Description

This book provides a systematic and in-depth introduction to machine unlearning (MU) for foundation models, framed through an optimization-model-data tri-design perspective and complemented by assessments and applications. As foundation models are continuously adapted and reused, the ability to selectively remove unwanted data, knowledge, or model behavior, without full retraining, poses new theoretical and practical challenges. Thus, MU has become a critical capability for trustworthy, deployable, and regulation-ready artificial intelligence. From the optimization viewpoint, this book treats unlearning as a multi-objective and often adversarial problem that must simultaneously enforce targeted forgetting, preserve model utility, resist recovery attacks, and remain computationally efficient. From the model perspective, the book examines how knowledge is distributed across layers and latent subspaces, motivating modular and localized unlearning.
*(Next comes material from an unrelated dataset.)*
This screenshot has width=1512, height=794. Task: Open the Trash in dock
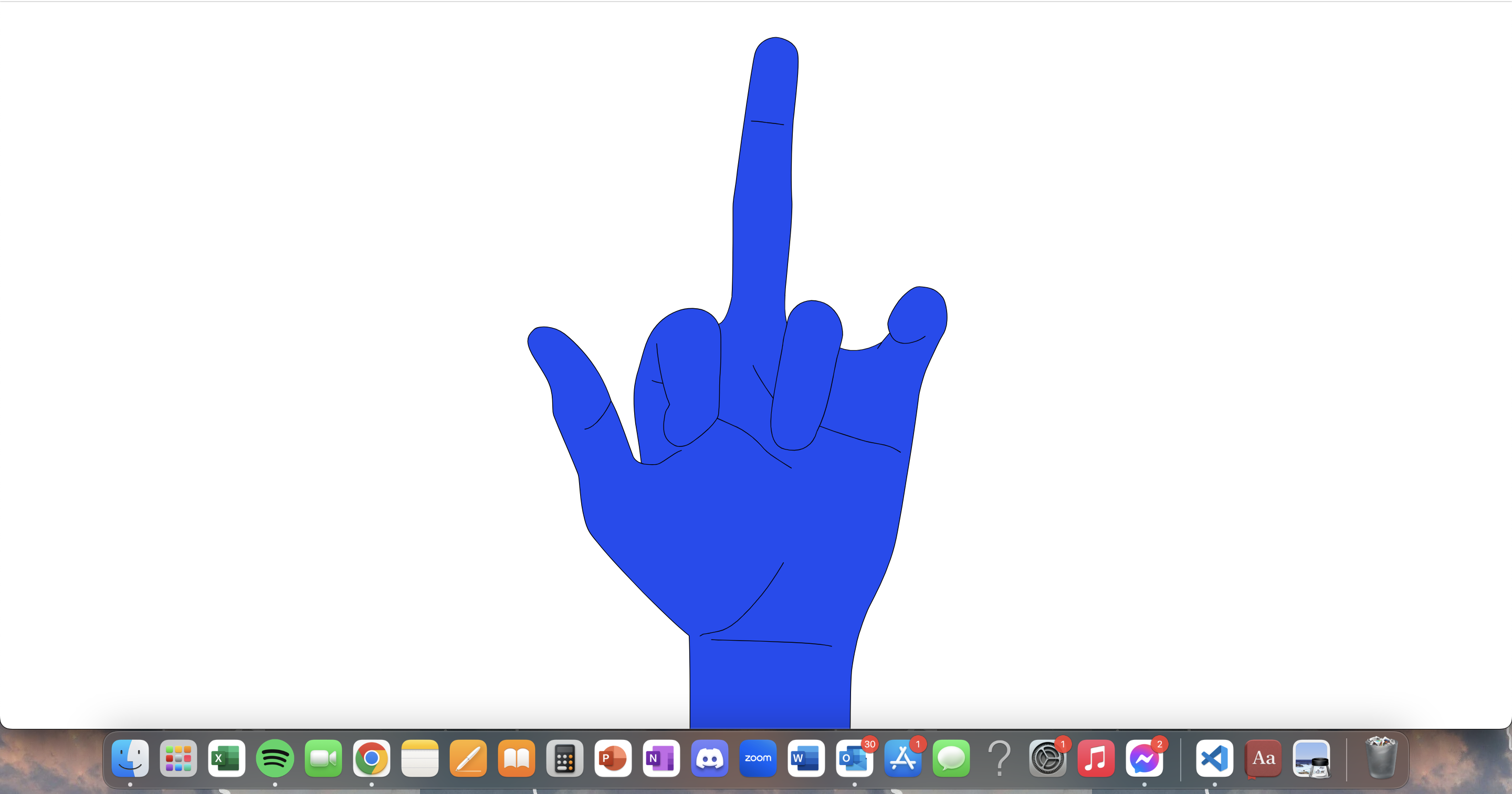[1381, 758]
From the data perspective, the book explores forget-set construction, data attribution, corruption, and coresets as key drivers of reliable forgetting.
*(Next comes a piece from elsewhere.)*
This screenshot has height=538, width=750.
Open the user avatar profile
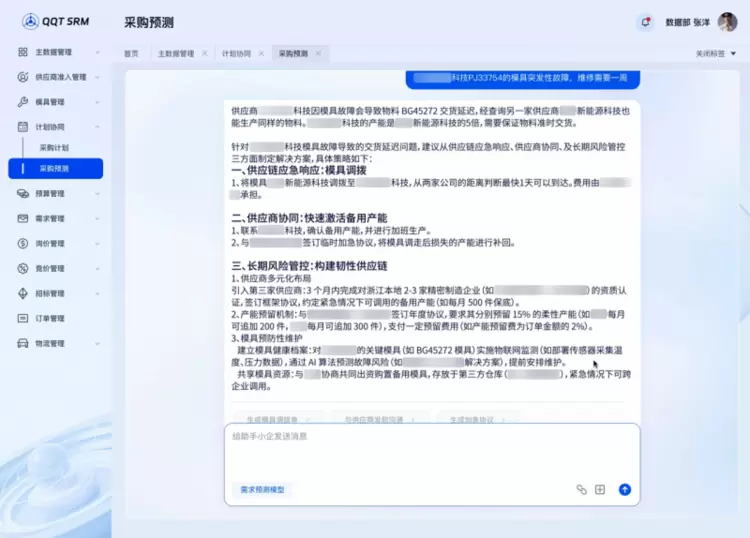point(727,22)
Bridging theory and practice, the book also provides a comprehensive review of benchmark datasets and evaluation metrics for machine unlearning, critically examining their strengths and limitations. The authors further survey a wide range of applications in computer vision and large language models, including AI safety, privacy, fairness, and industrial deployment, highlighting why post-training model modification is often preferred over repeated retraining in real-world systems. By unifying optimization, model, data, evaluation, and application perspectives, this book offers both a foundational framework and a practical toolkit for designing machine unlearning methods that are effective, robust, and ready for large-scale, regulated deployment.